Quoted passage →
Adds simulated TCP message route for testing.

This TCP message route allows simulation of sending a fixed lengths message
over an existing route. This can be used to simulate reliable signaling in
tests as well as simulating the cross traffic impact of TCP connection.

It is based on the existing Fake TCP cross traffic implementation.

Bug: webrtc:9510
Change-Id: Ibfc2a9a5b95593b00db16de2c09ce929077cf5c5
Reviewed-on: https://webrtc-review.googlesource.com/c/src/+/159482
Commit-Queue: Sebastian Jansson <srte@webrtc.org>
Reviewed-by: Niels Moller <nisse@webrtc.org>
Cr-Commit-Position: refs/heads/master@{#29777}

test/network/BUILD.gn

@@ -120,6 +120,7 @@ rtc_library("cross_traffic_unittest") {
     "../../call:simulated_network",
     "../../rtc_base:logging",
     "../../rtc_base:rtc_event",
+    "//test/time_controller:time_controller",
     "//third_party/abseil-cpp/absl/memory",
   ]
 }

test/network/cross_traffic.cc

@@ -16,6 +16,7 @@
 
 #include "absl/memory/memory.h"
 #include "absl/types/optional.h"
+#include "cross_traffic.h"
 #include "rtc_base/logging.h"
 #include "rtc_base/numerics/safe_minmax.h"
 
@@ -115,6 +116,127 @@ ColumnPrinter PulsedPeaksCrossTraffic::StatsPrinter() {
       32);
 }
 
+TcpMessageRoute::TcpMessageRoute(Clock* clock,
+                                 TaskQueueBase* task_queue,
+                                 EmulatedRoute* send_route,
+                                 EmulatedRoute* ret_route)
+    : clock_(clock),
+      task_queue_(task_queue),
+      request_route_(send_route,
+                     [this](TcpPacket packet, Timestamp) {
+                       OnRequest(std::move(packet));
+                     }),
+      response_route_(ret_route,
+                      [this](TcpPacket packet, Timestamp arrival_time) {
+                        OnResponse(std::move(packet), arrival_time);
+                      }) {}
+
+void TcpMessageRoute::SendMessage(size_t size,
+                                  std::function<void()> on_received) {
+  task_queue_->PostTask(
+      ToQueuedTask([this, size, handler = std::move(on_received)] {
+        // If we are currently sending a message we won't reset the connection,
+        // we'll act as if the messages are sent in the same TCP stream. This is
+        // intended to simulate recreation of a TCP session for each message
+        // in the typical case while avoiding the complexity overhead of
+        // maintaining multiple virtual TCP sessions in parallel.

Exercise directions →
Extend the simulated TCP message route commit above, starting right after its final line.

(Rows from a dataset)
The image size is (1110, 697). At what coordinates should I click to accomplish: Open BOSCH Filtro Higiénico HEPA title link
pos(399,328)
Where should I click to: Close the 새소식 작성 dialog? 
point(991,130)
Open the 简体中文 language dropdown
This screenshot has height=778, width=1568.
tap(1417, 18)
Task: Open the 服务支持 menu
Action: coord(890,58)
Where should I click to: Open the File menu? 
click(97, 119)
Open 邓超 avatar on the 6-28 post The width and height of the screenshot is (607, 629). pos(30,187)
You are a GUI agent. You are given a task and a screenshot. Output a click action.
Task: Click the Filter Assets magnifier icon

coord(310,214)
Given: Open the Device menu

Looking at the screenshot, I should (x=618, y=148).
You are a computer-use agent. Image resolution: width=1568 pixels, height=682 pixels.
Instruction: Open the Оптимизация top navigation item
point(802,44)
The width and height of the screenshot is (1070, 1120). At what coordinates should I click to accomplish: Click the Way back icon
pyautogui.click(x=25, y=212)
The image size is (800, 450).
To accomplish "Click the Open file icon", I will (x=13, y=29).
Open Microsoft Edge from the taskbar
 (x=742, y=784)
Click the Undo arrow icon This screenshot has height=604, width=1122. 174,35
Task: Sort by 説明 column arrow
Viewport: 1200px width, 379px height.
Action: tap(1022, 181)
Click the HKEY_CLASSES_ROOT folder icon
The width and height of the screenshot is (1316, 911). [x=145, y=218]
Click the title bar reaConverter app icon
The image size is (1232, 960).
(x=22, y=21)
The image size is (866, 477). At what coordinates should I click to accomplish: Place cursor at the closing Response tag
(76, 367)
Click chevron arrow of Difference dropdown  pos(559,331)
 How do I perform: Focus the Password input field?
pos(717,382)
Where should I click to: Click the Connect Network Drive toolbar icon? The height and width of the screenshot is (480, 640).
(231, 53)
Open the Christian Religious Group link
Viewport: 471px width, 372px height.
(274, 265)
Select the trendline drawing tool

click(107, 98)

Reply →
+        if (pending_.empty() && in_flight_.empty()) {
+          cwnd_ = 10;
+          ssthresh_ = INFINITY;
+        }
+        size_t data_left = size;
+        size_t kMaxPacketSize = 1200;
+        Message message{std::move(handler)};
+        while (data_left > 0) {
+          size_t packet_size = std::min(data_left, kMaxPacketSize);
+          int fragment_id = next_fragment_id_++;
+          pending_.push_back(MessageFragment{fragment_id, packet_size});
+          message.pending_fragment_ids.insert(fragment_id);
+          data_left -= packet_size;
+        }
+        messages_.emplace_back(message);
+        SendPackets(clock_->CurrentTime());
+      }));
+}
+
+void TcpMessageRoute::OnRequest(TcpPacket packet_info) {
+  for (auto it = messages_.begin(); it != messages_.end(); ++it) {
+    if (it->pending_fragment_ids.count(packet_info.fragment.fragment_id) != 0) {
+      it->pending_fragment_ids.erase(packet_info.fragment.fragment_id);
+      if (it->pending_fragment_ids.empty()) {
+        it->handler();
+        messages_.erase(it);
+      }
+      break;
+    }
+  }
+  const size_t kAckPacketSize = 20;
+  response_route_.SendPacket(kAckPacketSize, packet_info);
+}
+
+void TcpMessageRoute::OnResponse(TcpPacket packet_info, Timestamp at_time) {
+  auto it = in_flight_.find(packet_info.sequence_number);
+  if (it != in_flight_.end()) {
+    last_rtt_ = at_time - packet_info.send_time;
+    in_flight_.erase(it);
+  }
+  auto lost_end = in_flight_.lower_bound(packet_info.sequence_number);
+  for (auto lost_it = in_flight_.begin(); lost_it != lost_end;
+       lost_it = in_flight_.erase(lost_it)) {
+    pending_.push_front(lost_it->second.fragment);
+  }
+
+  if (packet_info.sequence_number - last_acked_seq_num_ > 1) {
+    HandleLoss(at_time);
+  } else if (cwnd_ <= ssthresh_) {
+    cwnd_ += 1;
+  } else {
+    cwnd_ += 1.0f / cwnd_;
+  }
+  last_acked_seq_num_ =
+      std::max(packet_info.sequence_number, last_acked_seq_num_);
+  SendPackets(at_time);
+}
+
+void TcpMessageRoute::HandleLoss(Timestamp at_time) {
+  if (at_time - last_reduction_time_ < last_rtt_)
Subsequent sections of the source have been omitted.